When we wake up, we wake up to conflict, contradiction, opposition, resistance, tension, uncertainty, indecision, antithesis, anguish, agony, heartache, suffering, pain… We talk about “authenticity, integrity, congruence and compassion,” the way we talk about “roses, rainbows, and white picket fences,” all wistful and dreamy-eyed, as though once we are there everything will be just wonderful. Well. The roses require pruning and fertilizing and watering and weeding. The rainbows only come out after storms with rain, sometimes hail and lightening and tornadoes. And, the white picket fences have to be painted and repaired. Even roses, rainbows, and white picket fences are not all roses, rainbows and white picket fences.
We pay a price. In living we die, and in dying we live. The price of living with authenticity, integrity, congruence and compassion, is awareness and decision. When we wake up, we wake up to conflict, and decide.
Oh, but it is so hard to decide. Oh, but we don’t know what to do. Oh, but whine, whine, whine. We only have one life to live. How are we going to live it? We decide. We decide to be who we are.
We think “who we are” is some mystical, magical, gift from God that is hidden away within us, and that it is our life task to “find ourselves” and “be who we are,” as though our “are-ness” is an indelible imprint that pre-exists us and is waiting somewhere apart from us to be discovered and embraced. That assumption is so common and so unquestioned that my work is uphill for sure here, but… We are who we say we are. We are who we choose to be within the parameters of aptitude and intelligence and interests and upbringing and opportunity... Who we are is not some mystery to be discovered but a decision to be made.
In order for the choice to be effective in our lives, it has to be ratified by those around us. I can’t just proclaim myself a pianist or an auto mechanic and get by with it. You have to agree. We have to be confirmed in our decision by witnesses who declare that we are who we say we are. Otherwise, we are children riding a broom claiming to be cowboys or witches.
Our identity is something we work out in the right kind of community over time. I say I am a writer, or a baseball player, and work at writing and baseball playing, and become who I say I am. Or not.
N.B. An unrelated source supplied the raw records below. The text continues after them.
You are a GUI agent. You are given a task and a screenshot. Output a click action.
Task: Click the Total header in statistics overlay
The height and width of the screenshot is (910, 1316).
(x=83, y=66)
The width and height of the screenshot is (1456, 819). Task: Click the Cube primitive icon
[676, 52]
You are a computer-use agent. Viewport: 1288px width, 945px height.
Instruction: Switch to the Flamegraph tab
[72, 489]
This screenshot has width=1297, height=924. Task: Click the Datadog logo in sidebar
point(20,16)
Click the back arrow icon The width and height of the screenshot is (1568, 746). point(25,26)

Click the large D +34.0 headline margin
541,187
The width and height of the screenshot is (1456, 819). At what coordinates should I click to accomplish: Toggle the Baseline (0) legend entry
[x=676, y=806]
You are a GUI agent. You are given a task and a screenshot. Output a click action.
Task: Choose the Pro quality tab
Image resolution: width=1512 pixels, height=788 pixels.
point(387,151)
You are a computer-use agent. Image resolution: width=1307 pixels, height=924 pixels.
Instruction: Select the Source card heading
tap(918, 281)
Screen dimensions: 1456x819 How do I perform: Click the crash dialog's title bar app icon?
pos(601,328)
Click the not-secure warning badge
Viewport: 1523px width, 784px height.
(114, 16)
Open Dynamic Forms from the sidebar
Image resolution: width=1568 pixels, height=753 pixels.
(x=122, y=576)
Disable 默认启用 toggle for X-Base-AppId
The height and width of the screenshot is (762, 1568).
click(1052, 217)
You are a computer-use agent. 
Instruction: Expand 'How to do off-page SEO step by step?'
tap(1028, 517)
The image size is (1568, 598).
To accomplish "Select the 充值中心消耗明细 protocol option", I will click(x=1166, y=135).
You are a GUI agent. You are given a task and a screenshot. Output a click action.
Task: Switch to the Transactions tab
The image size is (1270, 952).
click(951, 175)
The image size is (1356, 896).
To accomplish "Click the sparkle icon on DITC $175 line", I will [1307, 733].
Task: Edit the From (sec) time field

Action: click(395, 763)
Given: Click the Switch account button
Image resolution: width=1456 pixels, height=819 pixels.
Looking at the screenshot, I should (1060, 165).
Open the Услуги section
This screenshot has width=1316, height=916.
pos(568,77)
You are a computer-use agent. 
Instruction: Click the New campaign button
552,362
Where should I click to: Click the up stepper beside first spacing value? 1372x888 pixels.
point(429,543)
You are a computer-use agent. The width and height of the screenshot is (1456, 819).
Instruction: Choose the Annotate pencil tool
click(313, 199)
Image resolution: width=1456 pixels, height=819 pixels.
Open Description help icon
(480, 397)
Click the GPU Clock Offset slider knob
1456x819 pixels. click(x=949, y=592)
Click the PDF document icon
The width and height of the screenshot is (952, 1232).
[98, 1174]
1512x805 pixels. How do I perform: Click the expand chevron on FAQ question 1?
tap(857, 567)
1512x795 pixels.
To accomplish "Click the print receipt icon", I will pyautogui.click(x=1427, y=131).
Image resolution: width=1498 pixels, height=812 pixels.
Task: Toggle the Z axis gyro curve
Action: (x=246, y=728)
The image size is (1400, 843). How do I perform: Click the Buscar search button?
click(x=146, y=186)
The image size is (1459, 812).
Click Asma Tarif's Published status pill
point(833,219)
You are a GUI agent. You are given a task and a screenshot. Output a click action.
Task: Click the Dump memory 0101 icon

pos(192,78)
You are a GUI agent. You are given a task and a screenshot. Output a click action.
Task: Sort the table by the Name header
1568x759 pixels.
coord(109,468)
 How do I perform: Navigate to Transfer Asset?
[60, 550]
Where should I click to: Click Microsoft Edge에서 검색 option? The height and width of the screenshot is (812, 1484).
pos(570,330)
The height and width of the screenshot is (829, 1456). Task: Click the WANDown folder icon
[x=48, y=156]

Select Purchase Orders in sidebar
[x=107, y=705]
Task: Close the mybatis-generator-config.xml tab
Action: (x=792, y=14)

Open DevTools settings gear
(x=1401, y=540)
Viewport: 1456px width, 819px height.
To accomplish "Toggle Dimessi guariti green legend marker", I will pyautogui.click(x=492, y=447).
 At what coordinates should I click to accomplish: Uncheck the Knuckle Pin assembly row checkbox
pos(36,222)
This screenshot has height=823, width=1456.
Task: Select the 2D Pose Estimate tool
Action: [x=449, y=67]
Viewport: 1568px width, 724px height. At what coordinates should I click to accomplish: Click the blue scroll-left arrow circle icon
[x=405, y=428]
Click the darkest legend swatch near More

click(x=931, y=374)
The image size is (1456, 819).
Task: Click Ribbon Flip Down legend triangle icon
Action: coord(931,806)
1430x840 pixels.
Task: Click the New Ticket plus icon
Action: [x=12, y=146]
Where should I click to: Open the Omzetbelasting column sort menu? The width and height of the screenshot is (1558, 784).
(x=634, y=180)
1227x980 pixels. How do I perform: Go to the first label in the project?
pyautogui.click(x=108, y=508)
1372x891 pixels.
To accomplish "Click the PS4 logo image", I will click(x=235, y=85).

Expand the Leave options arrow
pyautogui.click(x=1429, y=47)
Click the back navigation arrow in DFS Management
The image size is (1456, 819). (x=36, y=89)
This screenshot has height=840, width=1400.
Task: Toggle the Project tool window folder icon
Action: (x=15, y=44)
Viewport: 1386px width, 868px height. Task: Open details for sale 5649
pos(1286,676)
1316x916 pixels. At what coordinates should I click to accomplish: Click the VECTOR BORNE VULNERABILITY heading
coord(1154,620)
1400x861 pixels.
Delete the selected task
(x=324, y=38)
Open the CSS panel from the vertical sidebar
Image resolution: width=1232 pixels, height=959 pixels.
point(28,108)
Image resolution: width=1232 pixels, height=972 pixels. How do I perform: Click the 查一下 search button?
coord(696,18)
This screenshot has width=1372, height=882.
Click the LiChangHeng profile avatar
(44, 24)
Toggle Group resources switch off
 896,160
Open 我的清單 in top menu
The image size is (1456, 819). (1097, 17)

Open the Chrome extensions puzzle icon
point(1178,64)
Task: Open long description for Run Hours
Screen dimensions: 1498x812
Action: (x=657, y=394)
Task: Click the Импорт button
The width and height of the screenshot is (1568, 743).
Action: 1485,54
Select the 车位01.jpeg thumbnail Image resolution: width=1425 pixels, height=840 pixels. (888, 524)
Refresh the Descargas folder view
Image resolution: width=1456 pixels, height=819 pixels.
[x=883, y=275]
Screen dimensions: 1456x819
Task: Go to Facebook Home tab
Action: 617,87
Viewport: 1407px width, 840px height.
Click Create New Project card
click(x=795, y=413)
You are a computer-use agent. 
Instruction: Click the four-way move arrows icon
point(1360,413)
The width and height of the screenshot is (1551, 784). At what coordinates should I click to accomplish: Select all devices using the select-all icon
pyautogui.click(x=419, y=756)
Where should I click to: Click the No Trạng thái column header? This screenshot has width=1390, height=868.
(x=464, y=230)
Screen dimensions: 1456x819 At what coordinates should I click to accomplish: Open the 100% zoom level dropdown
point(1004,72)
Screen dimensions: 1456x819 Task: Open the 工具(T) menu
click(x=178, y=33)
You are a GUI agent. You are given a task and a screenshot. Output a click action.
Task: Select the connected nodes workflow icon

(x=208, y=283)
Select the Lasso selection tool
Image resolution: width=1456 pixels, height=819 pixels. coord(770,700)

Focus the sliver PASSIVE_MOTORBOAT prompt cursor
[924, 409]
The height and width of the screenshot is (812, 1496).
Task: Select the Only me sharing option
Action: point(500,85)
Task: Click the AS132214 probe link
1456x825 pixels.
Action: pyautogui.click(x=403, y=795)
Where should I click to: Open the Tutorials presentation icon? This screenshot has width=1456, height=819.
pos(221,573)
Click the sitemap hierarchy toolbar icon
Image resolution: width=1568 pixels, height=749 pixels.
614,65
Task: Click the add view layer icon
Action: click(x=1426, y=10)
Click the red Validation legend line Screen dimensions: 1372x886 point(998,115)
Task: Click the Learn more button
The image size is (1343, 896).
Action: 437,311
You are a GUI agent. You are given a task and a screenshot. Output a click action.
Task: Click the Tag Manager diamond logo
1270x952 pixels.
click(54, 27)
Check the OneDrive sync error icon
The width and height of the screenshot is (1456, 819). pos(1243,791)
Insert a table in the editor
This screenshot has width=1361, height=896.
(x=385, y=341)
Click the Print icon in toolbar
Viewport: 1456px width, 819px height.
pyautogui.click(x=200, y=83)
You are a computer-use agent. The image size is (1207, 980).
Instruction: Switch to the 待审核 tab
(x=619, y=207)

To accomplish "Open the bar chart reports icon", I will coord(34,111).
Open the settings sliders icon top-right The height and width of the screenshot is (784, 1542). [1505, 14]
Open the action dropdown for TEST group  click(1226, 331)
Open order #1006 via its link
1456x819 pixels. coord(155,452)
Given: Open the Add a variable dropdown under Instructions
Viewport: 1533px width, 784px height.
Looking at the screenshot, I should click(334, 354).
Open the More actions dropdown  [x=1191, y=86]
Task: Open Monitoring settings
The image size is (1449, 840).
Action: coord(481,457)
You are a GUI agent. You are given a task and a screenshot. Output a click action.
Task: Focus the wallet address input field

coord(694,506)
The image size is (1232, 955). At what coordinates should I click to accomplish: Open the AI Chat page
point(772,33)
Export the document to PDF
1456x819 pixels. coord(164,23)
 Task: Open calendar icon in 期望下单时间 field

If not, the process starts all over, with me saying I am an insurance salesman or a race car driver. I say I am a Christian, or a Muslim, or a Jew, or a Buddhist. I say I am a decent human being. I say I am loving, and kind, and compassionate. And, I work to be those things, and if enough of you agree that I am those things, then I am. And, if enough of you disagree, then I am not.
My identity is something that you and I create together over time. But, it is not something that exists apart from me and you. We work together to make each other who we are. Our identity is a function of awareness and decision, of decision and awareness. We are who we say we are—who we, individually, and we, collectively, say we, individually, are. Where there is agreement, there is identity. Where there is disagreement, there is identity-crisis.
When we go off on “vision quests” to “find ourselves,” it is usually the result of an “identity-crisis.” We don’t want to be who we have always said we are, or who those around us have always said we are, so we sit under a bo tree until we decide who we “really are,” and then find a community to ratify and confirm our decision.
The community needs to be perceptive and dis-interested, which is to say detached, with no stake in our being who we say we are. The less perceptive and more invested a community is in who we say we are, the more likely they are to agree with us. But, without the coronation of a community, we are children on a broom.
The life we live comes down to awareness and decision. We wake up to conflict and contradiction, and decide what we are going to do, how we are going to live, who we are going to be. Or not. And that, too, is a decision.